-- Problems --
A – In the excerpt on separation of variables in spherical coordinates, for which value of λ does the Euler-type equation have solutions P = ρ^l?
B – Write the next part of the excerpt on separation of variables in spherical coordinates, picking up after its final sentence.

-- Extract to read --

►

8.1. Separation of variable in spherical coordinates

  1. Laplace equation in the ball
  2. Laplace equation outside of the ball
  3. Applications to the theory of Hydrogen atom
  4. Applications to wave equation in the ball

Laplace equation in the ball

Consider Laplace equation in spherical coordinates defined by (6.3.7)--(6.3.8) \begin{equation} \Delta =\partial_\rho^2 + \frac{2}{\rho}\partial_\rho + \frac{1}{\rho^2}\Lambda \label{eq-8.1.1} \end{equation} with \begin{equation} \Lambda:= \bigl(\partial_{\phi}^2 + \cot(\phi)\partial_\phi \bigr) +\frac{1}{\sin^2(\phi)}\partial_{\theta}^2. \label{eq-8.1.2} \end{equation} Let us plug $u=P(\rho)Y(\phi,\theta)$ into $\Delta u=0$: \begin{equation*} P''(\rho)Y(\phi,\theta) + \frac{2}{\rho}P' (\rho)Y(\phi,\theta) + \frac{1}{\rho^2} P(\rho)\Lambda Y(\phi,\theta)=0 \end{equation*} which could be rewritten as \begin{equation*} \frac{\rho^2 P''(\rho) + \rho P' (\rho)}{P(\rho)}+ \frac{\Lambda Y(\phi,\theta)}{Y(\phi,\theta)}=0 \end{equation*} and since the first term depends only on $\rho$ and the second only on $\phi, \theta$ we conclude that both are constant: \begin{align} &\rho^2 P'' +2\rho P' = \lambda P,\label{eq-8.1.3}\\[3pt] &\Lambda Y(\phi,\theta)=-\lambda Y(\phi,\theta). \label{eq-8.1.4} \end{align} The first equation is of Euler type and it has solutions $P:=\rho^l$ iff $\lambda= l(l+1)$. However if we are considering ball, solution must be infinitely smooth in its center due to some general properties of Laplace equation and this is possible iff $l=0,1,2,\ldots$ and in this case $u$ must be a polynomial of $(x,y,z)$.

◄

-- Record set --
►

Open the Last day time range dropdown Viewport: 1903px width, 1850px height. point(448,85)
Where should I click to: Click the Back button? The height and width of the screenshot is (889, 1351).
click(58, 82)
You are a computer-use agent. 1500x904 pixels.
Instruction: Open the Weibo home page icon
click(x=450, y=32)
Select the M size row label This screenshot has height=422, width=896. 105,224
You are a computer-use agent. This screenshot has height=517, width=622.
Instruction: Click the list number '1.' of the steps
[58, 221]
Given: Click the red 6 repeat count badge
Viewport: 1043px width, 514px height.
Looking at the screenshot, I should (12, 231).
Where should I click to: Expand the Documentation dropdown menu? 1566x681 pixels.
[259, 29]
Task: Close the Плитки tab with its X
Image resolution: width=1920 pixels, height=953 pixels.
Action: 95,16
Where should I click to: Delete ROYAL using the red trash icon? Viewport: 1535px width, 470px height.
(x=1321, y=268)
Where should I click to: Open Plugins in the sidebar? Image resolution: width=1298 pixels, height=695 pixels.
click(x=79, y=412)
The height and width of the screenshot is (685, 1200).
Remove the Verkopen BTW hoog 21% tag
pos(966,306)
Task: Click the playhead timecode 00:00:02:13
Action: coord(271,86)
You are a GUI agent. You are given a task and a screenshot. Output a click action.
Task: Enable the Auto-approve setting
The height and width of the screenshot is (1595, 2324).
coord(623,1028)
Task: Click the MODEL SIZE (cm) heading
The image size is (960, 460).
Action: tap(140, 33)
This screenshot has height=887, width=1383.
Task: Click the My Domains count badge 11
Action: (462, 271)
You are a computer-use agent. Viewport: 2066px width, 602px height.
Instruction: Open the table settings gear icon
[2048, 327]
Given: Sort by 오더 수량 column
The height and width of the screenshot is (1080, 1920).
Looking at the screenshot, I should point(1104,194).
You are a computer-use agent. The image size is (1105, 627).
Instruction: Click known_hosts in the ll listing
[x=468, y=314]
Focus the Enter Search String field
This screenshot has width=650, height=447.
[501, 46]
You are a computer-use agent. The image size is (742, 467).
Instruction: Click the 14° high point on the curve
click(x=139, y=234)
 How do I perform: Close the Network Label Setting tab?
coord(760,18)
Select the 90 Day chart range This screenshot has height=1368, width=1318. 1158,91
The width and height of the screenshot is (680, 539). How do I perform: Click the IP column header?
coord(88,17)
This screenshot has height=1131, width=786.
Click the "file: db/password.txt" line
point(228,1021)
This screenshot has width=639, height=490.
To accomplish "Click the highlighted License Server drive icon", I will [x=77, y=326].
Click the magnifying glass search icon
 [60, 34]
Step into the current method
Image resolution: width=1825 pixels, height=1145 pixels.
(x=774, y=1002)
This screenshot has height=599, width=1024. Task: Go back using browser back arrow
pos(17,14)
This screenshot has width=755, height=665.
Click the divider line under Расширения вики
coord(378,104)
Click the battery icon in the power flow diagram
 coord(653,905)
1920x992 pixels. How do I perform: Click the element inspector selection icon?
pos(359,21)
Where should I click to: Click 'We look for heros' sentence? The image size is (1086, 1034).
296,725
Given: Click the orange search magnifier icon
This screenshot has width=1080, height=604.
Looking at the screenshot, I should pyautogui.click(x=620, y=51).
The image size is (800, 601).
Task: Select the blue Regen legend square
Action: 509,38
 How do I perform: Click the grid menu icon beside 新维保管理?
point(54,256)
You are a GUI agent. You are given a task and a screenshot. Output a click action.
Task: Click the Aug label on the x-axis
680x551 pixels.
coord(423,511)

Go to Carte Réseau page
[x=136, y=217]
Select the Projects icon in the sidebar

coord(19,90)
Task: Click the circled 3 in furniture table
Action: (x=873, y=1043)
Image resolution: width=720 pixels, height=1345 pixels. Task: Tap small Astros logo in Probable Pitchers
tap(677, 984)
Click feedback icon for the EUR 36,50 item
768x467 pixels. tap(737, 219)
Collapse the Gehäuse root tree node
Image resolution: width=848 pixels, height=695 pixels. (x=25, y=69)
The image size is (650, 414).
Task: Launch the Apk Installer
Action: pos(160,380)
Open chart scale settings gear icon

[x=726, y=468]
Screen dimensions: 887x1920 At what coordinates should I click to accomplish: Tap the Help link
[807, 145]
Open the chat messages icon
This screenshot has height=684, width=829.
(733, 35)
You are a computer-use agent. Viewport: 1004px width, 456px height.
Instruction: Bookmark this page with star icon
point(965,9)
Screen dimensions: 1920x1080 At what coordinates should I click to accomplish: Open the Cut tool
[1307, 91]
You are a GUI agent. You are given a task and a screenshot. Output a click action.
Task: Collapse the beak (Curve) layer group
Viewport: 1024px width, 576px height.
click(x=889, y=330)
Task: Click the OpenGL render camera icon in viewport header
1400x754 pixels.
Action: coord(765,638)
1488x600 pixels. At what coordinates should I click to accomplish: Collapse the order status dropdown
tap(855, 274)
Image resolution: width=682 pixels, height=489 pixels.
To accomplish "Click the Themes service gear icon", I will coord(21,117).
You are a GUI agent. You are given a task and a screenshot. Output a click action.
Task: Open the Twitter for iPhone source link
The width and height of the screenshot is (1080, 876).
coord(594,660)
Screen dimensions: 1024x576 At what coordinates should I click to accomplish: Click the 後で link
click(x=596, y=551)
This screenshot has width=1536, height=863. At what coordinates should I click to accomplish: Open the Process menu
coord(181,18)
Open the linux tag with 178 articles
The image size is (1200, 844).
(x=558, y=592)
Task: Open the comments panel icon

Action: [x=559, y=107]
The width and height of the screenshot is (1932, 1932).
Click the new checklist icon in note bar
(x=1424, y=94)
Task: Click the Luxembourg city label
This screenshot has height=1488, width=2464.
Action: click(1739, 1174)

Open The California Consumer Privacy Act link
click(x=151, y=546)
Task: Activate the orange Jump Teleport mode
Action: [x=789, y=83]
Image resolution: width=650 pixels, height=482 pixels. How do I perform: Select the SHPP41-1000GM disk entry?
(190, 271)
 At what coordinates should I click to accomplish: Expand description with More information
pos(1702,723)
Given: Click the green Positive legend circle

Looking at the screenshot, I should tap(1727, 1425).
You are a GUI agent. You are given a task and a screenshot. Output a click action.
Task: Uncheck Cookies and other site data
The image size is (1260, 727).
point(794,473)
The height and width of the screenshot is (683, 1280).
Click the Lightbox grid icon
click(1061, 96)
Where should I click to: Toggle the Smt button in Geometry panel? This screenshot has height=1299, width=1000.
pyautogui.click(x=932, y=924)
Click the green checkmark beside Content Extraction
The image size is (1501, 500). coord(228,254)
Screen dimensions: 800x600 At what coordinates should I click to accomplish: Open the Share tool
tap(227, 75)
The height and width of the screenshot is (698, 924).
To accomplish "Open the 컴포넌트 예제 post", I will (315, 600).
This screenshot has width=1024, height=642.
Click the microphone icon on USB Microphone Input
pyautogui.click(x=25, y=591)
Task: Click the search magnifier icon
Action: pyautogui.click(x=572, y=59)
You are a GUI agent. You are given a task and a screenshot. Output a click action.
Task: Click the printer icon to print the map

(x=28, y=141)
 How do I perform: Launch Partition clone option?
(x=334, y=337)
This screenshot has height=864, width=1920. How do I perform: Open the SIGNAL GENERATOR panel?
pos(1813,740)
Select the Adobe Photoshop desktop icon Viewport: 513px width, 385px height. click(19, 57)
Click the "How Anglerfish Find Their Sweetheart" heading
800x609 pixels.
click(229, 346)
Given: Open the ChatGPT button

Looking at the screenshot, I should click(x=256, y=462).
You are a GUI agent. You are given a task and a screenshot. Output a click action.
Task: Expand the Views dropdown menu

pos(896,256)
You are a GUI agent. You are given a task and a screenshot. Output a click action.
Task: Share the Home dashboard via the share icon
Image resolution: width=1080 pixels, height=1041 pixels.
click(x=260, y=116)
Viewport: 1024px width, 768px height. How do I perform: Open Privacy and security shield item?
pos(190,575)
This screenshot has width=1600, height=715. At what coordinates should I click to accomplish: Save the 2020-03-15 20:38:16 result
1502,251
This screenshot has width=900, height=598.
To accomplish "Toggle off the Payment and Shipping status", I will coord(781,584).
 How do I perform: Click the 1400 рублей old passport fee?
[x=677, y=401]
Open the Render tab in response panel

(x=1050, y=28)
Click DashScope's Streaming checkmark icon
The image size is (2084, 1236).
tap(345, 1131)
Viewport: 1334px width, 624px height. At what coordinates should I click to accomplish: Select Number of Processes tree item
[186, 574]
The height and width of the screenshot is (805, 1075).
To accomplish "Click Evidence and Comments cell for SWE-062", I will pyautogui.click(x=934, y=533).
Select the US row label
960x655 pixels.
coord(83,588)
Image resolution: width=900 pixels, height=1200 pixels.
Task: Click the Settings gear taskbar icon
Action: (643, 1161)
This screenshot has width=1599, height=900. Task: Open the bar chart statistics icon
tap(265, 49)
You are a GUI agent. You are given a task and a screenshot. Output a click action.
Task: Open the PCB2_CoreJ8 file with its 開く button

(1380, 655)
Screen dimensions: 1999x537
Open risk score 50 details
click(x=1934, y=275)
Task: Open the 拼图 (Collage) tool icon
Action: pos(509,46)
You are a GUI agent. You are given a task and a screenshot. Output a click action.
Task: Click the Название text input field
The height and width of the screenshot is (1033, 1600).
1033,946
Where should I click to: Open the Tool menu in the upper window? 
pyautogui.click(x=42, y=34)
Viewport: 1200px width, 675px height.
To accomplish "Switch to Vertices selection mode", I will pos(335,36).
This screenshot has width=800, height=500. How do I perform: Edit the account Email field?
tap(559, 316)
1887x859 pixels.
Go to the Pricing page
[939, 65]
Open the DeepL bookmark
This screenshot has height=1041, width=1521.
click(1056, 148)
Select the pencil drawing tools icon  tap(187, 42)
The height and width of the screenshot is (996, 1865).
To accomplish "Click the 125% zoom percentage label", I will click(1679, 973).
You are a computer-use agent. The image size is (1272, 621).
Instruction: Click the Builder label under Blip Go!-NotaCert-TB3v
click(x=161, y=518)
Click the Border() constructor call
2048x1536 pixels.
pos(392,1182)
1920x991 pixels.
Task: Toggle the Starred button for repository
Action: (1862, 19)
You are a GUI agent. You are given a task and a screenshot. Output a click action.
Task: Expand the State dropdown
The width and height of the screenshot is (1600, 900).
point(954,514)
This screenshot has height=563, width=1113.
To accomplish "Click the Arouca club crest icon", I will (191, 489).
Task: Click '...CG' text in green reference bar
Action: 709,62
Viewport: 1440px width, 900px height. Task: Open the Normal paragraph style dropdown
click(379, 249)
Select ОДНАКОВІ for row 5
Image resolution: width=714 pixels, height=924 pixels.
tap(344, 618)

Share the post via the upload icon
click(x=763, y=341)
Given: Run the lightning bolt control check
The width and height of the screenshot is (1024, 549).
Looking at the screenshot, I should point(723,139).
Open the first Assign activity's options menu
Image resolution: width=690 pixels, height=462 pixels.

◄

-- Responses to the tasks --
A – λ = l(l+1)

B –
Definition 1. Such polynomials are called harmonic polynomials.

One can prove

Theorem 1. Harmonic polynomials of degree $l$ form $(2l+1)$-dimensional space.

Table 1

$l$ Basis in the space of harmonic polynomials
$0$ $1$
$1$ $x$, $y$, $z$
$2$ $xy$, $xz$, $yz$, $x^2-y^2$, $x^2-z^2$
$3$ $x^3-3xz^2$, $y^3-3yz^2$, $xz^2-xy^2$, $yz^2-yx^2$,
$xyz$, $x^2z-y^2z$, $2z^3-3x^2z-3y^2z$

Then \begin{equation} \Lambda Y(\phi,\theta)=-l(l+1)Y(\phi,\theta). \label{eq-8.1.5} \end{equation}

Definition 2. Solutions of $\Lambda v=0$ are called spherical harmonics.

To find spherical harmonics we apply method of separation of variables again: $Y(\phi,\theta)=\Phi(\phi)\Theta(\theta)$. Recalling (\ref{eq-8.1.2}) we see that \begin{equation} \underbracket{\frac{\sin^2(\phi) \bigl(\Phi'' + \cot(\phi)\Phi' \bigr)}{\Phi}+l(l+1)\sin^2(\phi)} + \underbracket{\frac{\Theta''}{\Theta}}=0. \label{eq-8.1.6} \end{equation} Therefore again both terms in the left-hand expression must be constant: \begin{align} &\sin^2(\phi) \bigl(\Phi'' +\cot(\phi)\Phi' \bigr) = -\bigl(l(l+1)\sin^2(\phi) -\mu \bigr)\Phi, \label{eq-8.1.7}\\[3pt] &\Theta''=-\mu\Theta. \label{eq-8.1.8} \end{align} The second equation is easy, and keeping in mind $2\pi$-periodicity of $\Theta$ we get $\mu=m^2$ and $\Theta = e^{-im\phi}$ with $m=-l,1-l,\ldots,l-1,l$ (for $|m|>l$ we would not get a polynomial).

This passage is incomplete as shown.